Borrowers upset over hike in margin for Sibor loans | Singapore Property News

Borrowers upset over hike in margin for Sibor loans

29 Mar 2015
Property News
 

MANY home buyers with loans pegged to the Singapore Interbank Offered Rate (Sibor) have been hit with higher repayments following the Sibor's increase this year.

That is to be expected, but some Citibank customers have also found that the margin or spread - the added percentage banks tack on to the Sibor - has also moved up.

They were informed earlier this month that the spread on their Sibor-pegged loans would increase to 0.85 per cent from the promotional rate they had signed up with. The change takes effect from April 1.

Citibank said the spreads range from 0.6 to 0.8 per cent for customers who took up loans in late 2010 and in 2011.

One customer said he has been on a three-month Sibor loan since 2011 under a two-year lock-in package. His spread has risen from 0.7 per cent to 0.85 per cent.

However, Citibank said raising the spread has affected only a small number of people.

Mr Peng Chun Hsien, Citibank Singapore's head of secured finance solutions, also stressed that the "current revision is only applicable to clients outside the lock-in period".

Another customer, a Mr Lee, said he has been on a one-month Sibor home loan since 2011.

He told The Straits Times his spread has risen from 0.65 to 0.85 per cent but he had thought the spread would stay at 0.65 per cent throughout the loan.

Mr Peng told The Straits Times: "The word 'throughout' is a term the industry uses, and refers to the tenure and period that we are covering."

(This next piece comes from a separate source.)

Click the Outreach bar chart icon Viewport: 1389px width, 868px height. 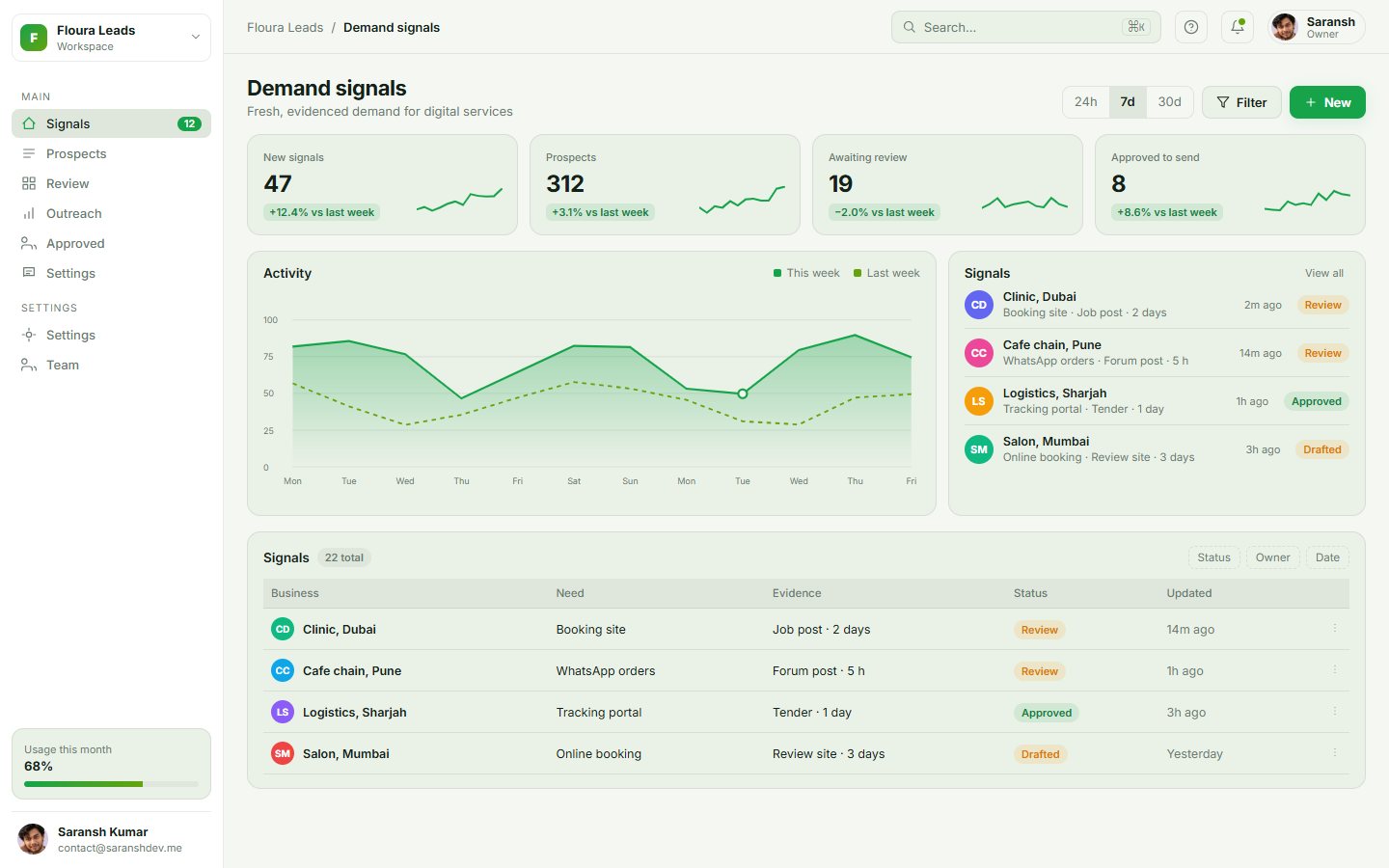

He added that affected customers had been given sufficient notice so that the process is transparent and they can opt to refinance their loans. Mr Peng noted that the overall rate is still fairly competitive.

Mr Keff Hui, a broker at Mortgage Supermart Singapore, noted that an 0.85 per cent spread used to be the market rate but some banks had lowered it to attract customers.

Another client on a one-month Sibor said: "Sibor is already variable and has gone up by 100 per cent year on year. How can the spread be variable too?"

Finance industry experts say reviewing spreads is standard bank practice, but in practice, changing the spread during the loan period is uncommon.

The Straits Times understands that banks such as United Overseas Bank and OCBC Bank have not increased the spreads. A DBS Bank spokesman said DBS and POSB have not varied spreads while under an existing agreement with customers. He said an 0.85 per cent spread used to be the market rate but some banks have lowered it to attract customers.

Customer Mr Lee said: "I will have to pay $200 to $300 more a month, but the amount is not significant. It's about how the bank can do this to customers."

Mr Seah Seng Choon, executive director of the Consumers Association of Singapore, said: "We are of the view that the banks should justify such rate changes clearly to the affected consumers. Such changes will not be fair to consumers if there is no justification to do so."

Citibank said it undertook "careful consideration of factors including prevailing market conditions" before making the move.

The Monetary Authority of Singapore (MAS) said it does not regulate the setting of interest rates but the banks must provide clear and relevant information on products and services, said a spokesman, adding that MAS has asked Citibank to review the customer feedback received.

Mr Peng said all the terms and conditions have been carefully outlined and that interest-rate definitions are clearly stated.

He encouraged affected customers to contact the bank, adding that any decision they make regarding their loans will not be bound by any penalty or fees.